Am Mittwoch erreichte eine Lieferung mit mehr als 32.000 Dosen gegen Influenza, Hepatitis A und Tetanus die Region Coquimbo. Die Gesundheitsbehörden begannen mit der Verabreichung an Risikogruppen, die von den Regenfällen betroffen sind, während die Grippeimpfung ab Donnerstag landesweit für die gesamte Bevölkerung ausgeweitet wurde.
Das Gesundheitsministerium (MINSAL) meldete den Eingang der Lieferung in Coquimbo, einem der Gebiete, die von den Niederschlägen des Frontalsystems am stärksten betroffen sind. Die Unterstaatssekretärin für öffentliche Gesundheit, Alejandra Pizarro, überwachte die Verteilung und erklärte, dass die Impfdosen an Personen verabreicht werden, die Abwässern und Entwässerungssystemen ausgesetzt sind, sowie an Rettungskräfte und Einsatzteams.
Die Impfstellen wurden auf Notdienste und Notunterkünfte ausgeweitet. Der Direktor des Gesundheitsdienstes von Coquimbo, Ernesto Jorquera, bestätigte, dass das Notfallnetz ohne Unterbrechungen arbeitet und dass die medizinischen Primärversorgungszentren und Krankenhäuser ihren normalen Betrieb aufrechterhalten.

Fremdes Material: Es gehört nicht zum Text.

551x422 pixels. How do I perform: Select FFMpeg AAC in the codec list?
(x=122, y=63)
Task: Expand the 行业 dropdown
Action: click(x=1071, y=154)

Bis zum 22. Juli wurden landesweit 7,7 Millionen Menschen geimpft, was einem Fortschritt von 78 Prozent entspricht. Die Impfabdeckung bei den über 60-Jährigen sowie bei Kindern im Alter von 6 Monaten bis 5 Jahren liegt jedoch nur bei 62 beziehungsweise 63 Prozent. Dies erfolgt im Einklang mit den Anweisungen des MINSAL, Impfungen gegen Hepatitis A und Tetanus in den von den Regenfällen betroffenen Regionen, darunter Coquimbo, Atacama und die Metropolregion, zu priorisieren.